Air Force Veteran John Durbin knew his health was in jeopardy on a Thanksgiving Day when he was playing cards with his fiance.
“My right hand went numb, then my arm went numb… then I got up and my right leg went numb,” explained John.
From his training in the medical field, John knew he needed medical attention quickly. After a 9-1-1 call, he was rushed to the hospital where doctors determined he had suffered a TIA (transient ischemic attack), or mini-stroke, with no lasting effects. He was 75 years old.
Gregory Kasper, MD, Jobst Vascular Institute, said John’s noticeable, but short-term symptoms are typical of a mini-stroke.
“A small piece of clot or small clumps of platelets can travel upstream, lodge in an area,” explained Dr.
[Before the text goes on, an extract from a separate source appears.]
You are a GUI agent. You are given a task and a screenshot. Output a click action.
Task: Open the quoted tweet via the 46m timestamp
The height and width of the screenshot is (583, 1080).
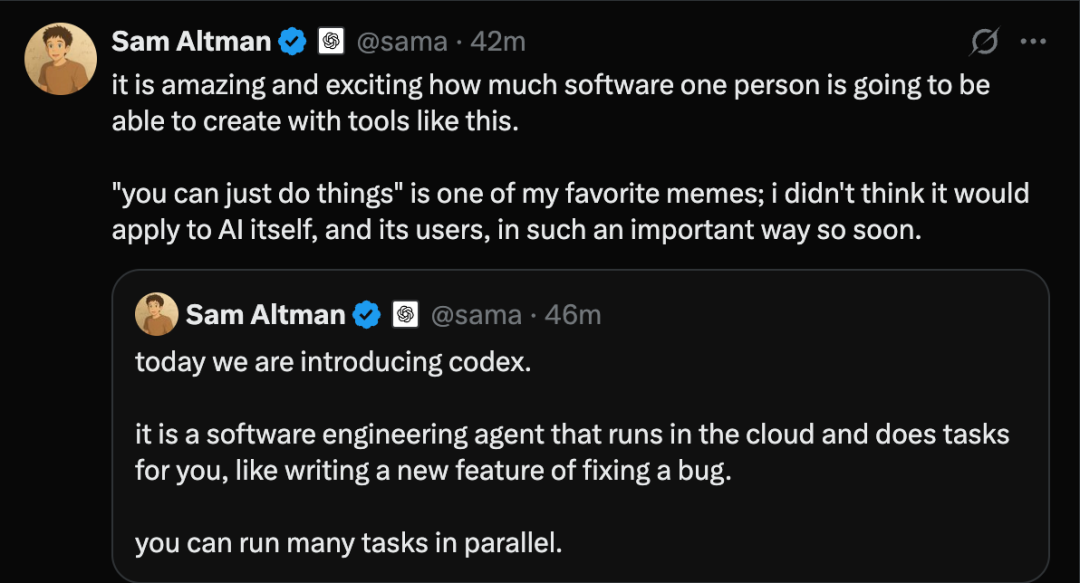pyautogui.click(x=574, y=315)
Kasper. “You lose function in that portion of the brain for a short period of time, and as pressure builds up it disperses those platelet granules almost like a clump of sand. It breaks up, disperses and that function comes back.”
When the effects last longer–10-15 minutes–it can be a permanent issue. “That’s where those situations can be very devastating,” said Dr. Kasper.
After that event, John underwent testing. But before he even received his results, he had experienced two more mini-strokes. The tests then showed that John had a major artery blockage, which could cause a major stroke and leave him debilitated
After one incident, there’s a 20-30% risk of having a significant stroke within 90 days.
“Usually after one incident, you’re going to have around a 20 percent risk, perhaps upwards of 30 percent, in having a significant stroke within 90 days.” said Dr. Kasper, who recommended that John have surgery.
The surgery allowed Dr. Kasper to isolate and clean out the granular material in John’s arteries. Now, John’s doing well but is being monitored closely for about a year.
Dr. Kasper advised that those with a family history of heart or stroke disease should be especially diligent with monitoring their health.
“A good healthy diet, good exercise, no smoking and, obviously, if you are diabetic or have high blood pressure or high cholesterol, appropriate medical therapy,” said Dr. Kasper. “Really managing those things will drop your risk significantly.”
John is grateful for the care he received before it was too late: “It was just a major stroke waiting to happen.”